Or more completely "What are the trade-offs and questions that should be raised when trying to decide the bundle structure of an OSGi application?"
Our existing OSGi bundles have tended to be quite fat: basically an API bundle and an implementation bundle, but with a lot of functionality. That has advantages in terms of project and build complexity, but maybe doesn't give us all the reusability and flexibility we desire.
So in a recent project, we intentionally made quite thin bundles. We did a walkthrough this AM and we wondered if we'd gone too far. In this quite-small service we had 7 bundles, several of which only had 1 domain class. The question raised was "This is almost like we're driving towards a bundle per package.

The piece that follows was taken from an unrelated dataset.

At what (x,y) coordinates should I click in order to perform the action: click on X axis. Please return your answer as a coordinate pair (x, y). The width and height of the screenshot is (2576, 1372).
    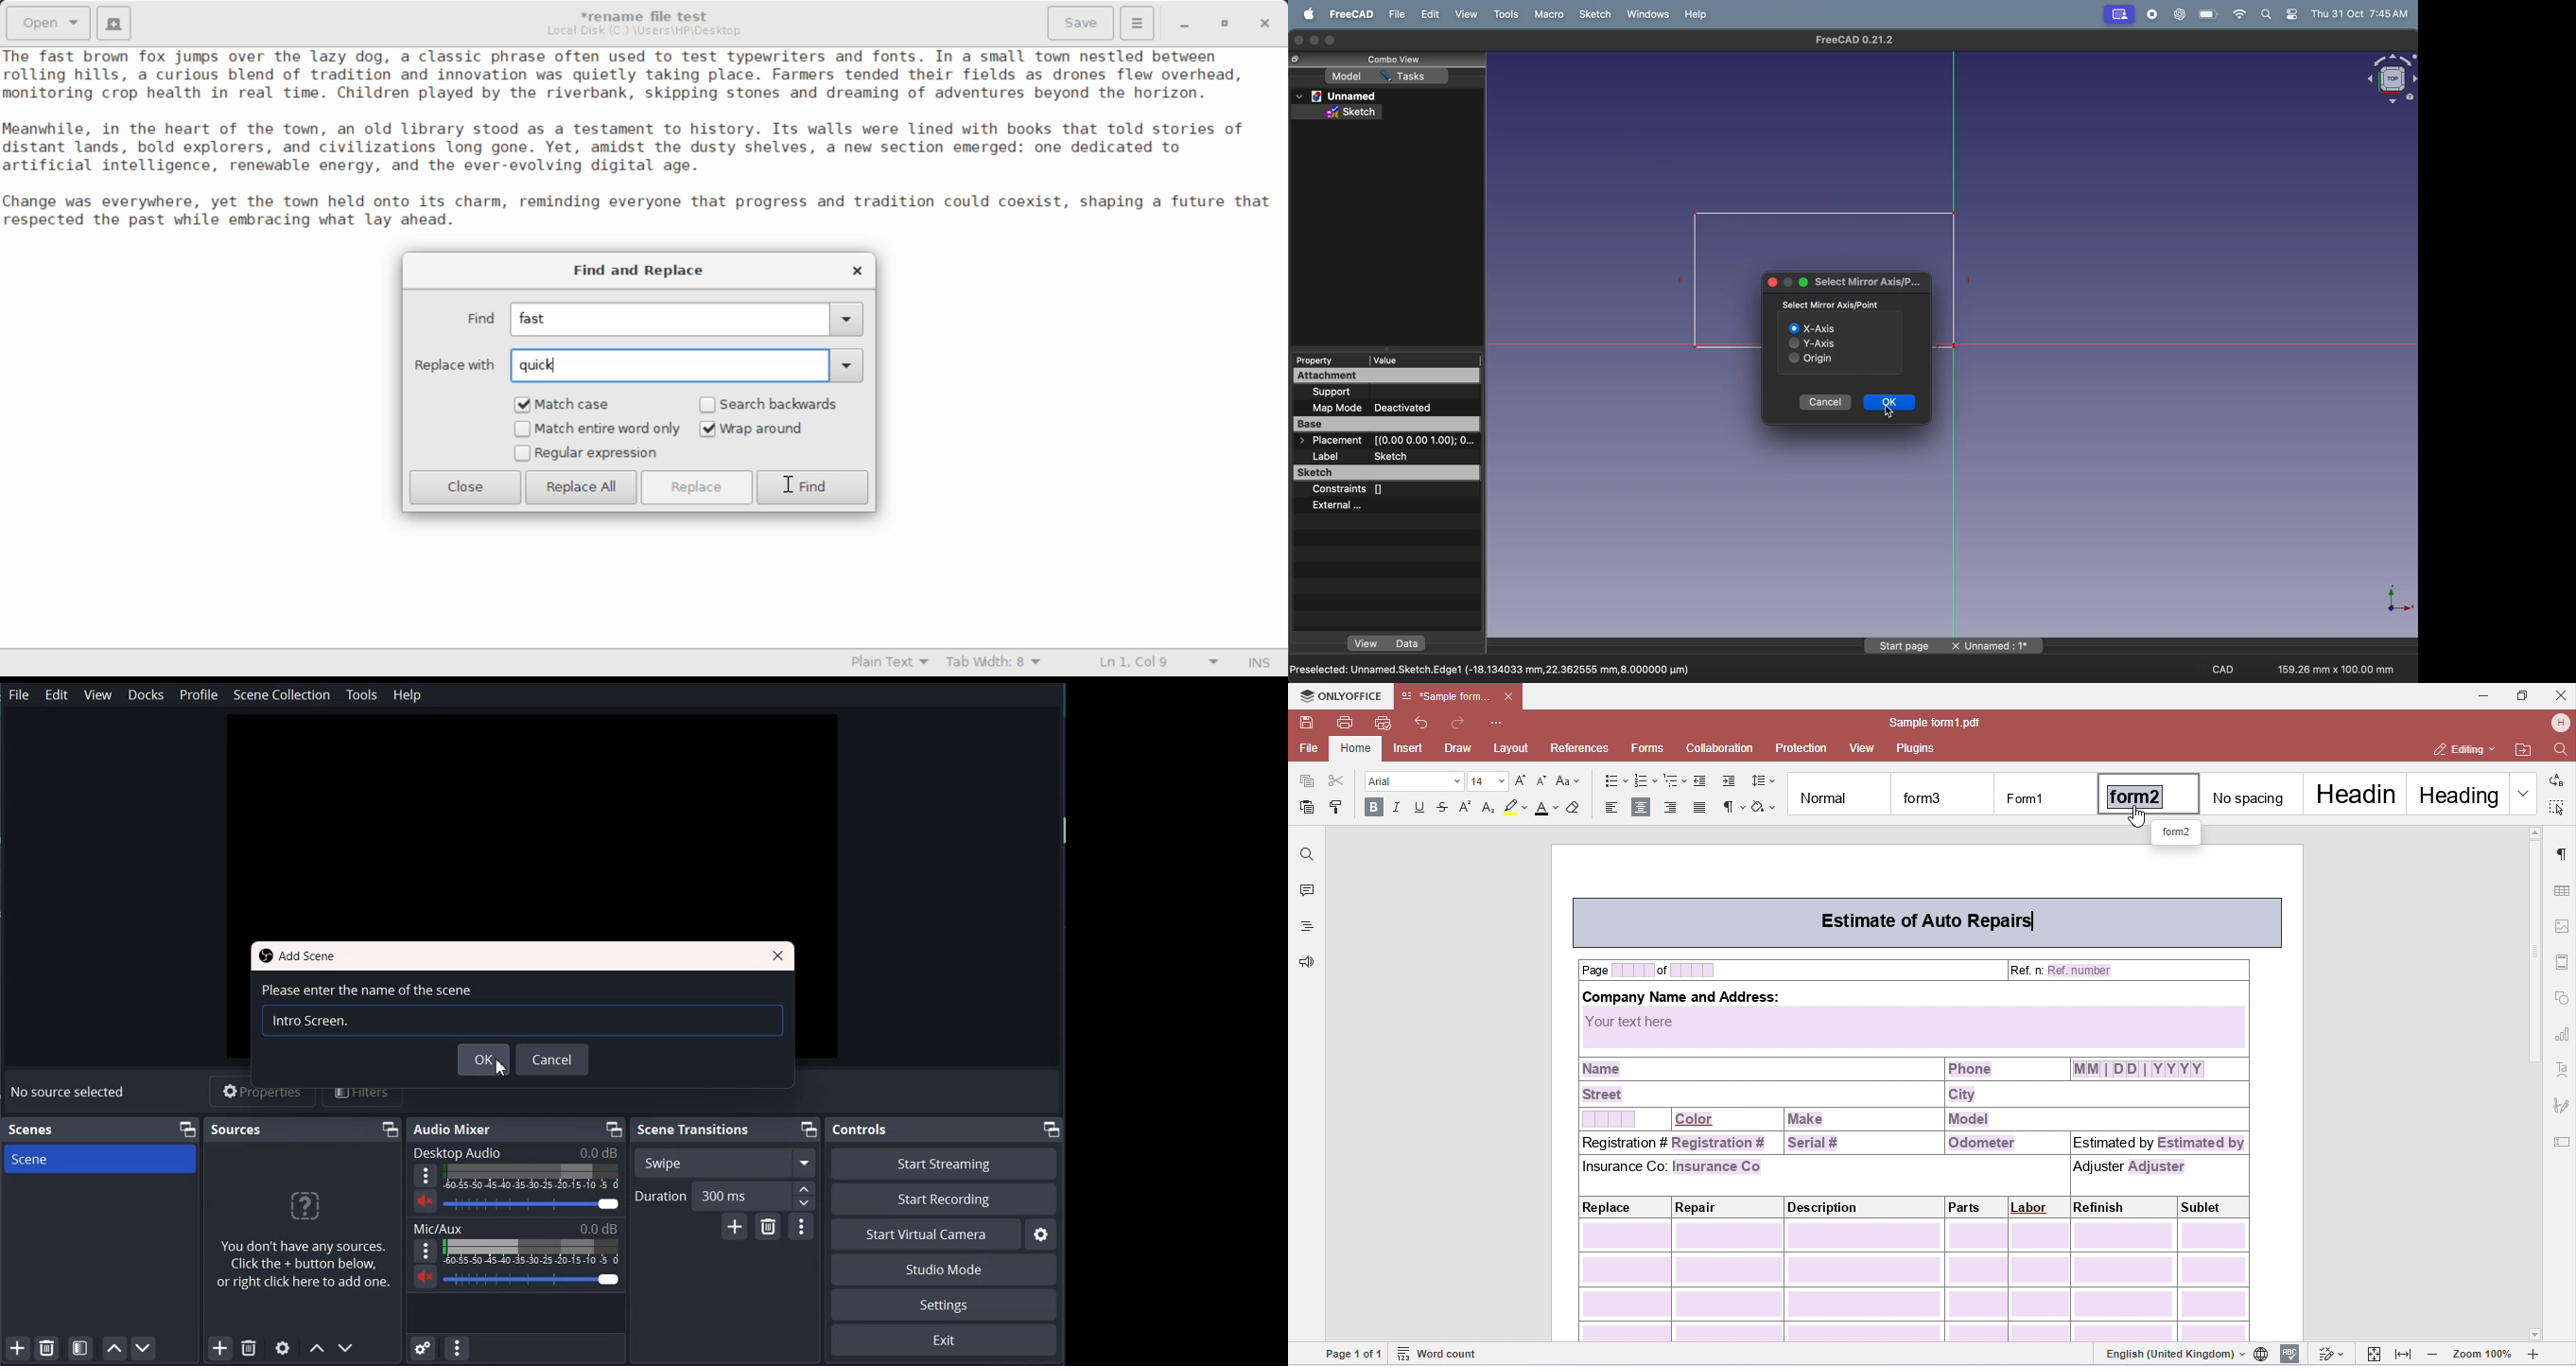
    Looking at the image, I should click on (1815, 328).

But we have classes and packages already in the language, are we going too far with our bundle granularity?"
To make it concrete, this is a Web Service that performs a calculation on the aggregate results of other Web queries (specifically, we query a bunch of astronomical databases for objects in a given area and then we filter the results based on our own criteria and then we estimate a probability of an adequate observation based on the filtered results). We ended up with 7 bundles, which seems like a lot for what is essentially "a servlet that performs a calculation."
Is such very-fine granularity good (lots of flexibility at runtime) or bad (overly complicated)? How can we develop our intuition about the "just right" granularity of our OSGi bundles?